EMC's software wanted to allocate the drives from two shelves, with an unequal number of drives per shelf. It was just grabbing the next however many disks, linearly.
So, no, they weren't trying to balance the mirror across enclosures or controllers. They just weren't thinking.
[1] By "RAID 10", I mean "striped mirrors" — that is, create a bunch of mirrors that span shelves and then stripe across them — not "mirrored stripes" which is what you appear to be suggesting, with "it is better to have two disks on the same controller/chassis in raid 0, then raid 1".
A striped mirror is recommended in everything I've ever read on the subject, because it puts the redundancy at the lowest level of the array's geometry.
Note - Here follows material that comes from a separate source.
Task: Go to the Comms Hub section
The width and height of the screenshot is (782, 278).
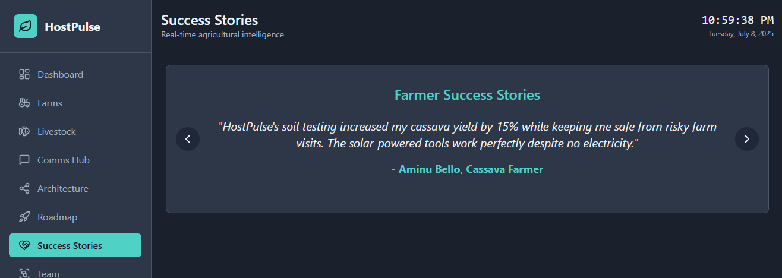Action: [63, 160]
Using a mirrored stripe, on the other hand, means that when one disk fails, any other disks striped with it, still presumably perfectly functional, can't be used; the controller must instead read from and write to the mirror. If a disk in that mirror subsequently fails, you've lost data — and remember that when striping, the chance of failure is multiplied by the number of disks in the stripe.
EDIT: Footnote.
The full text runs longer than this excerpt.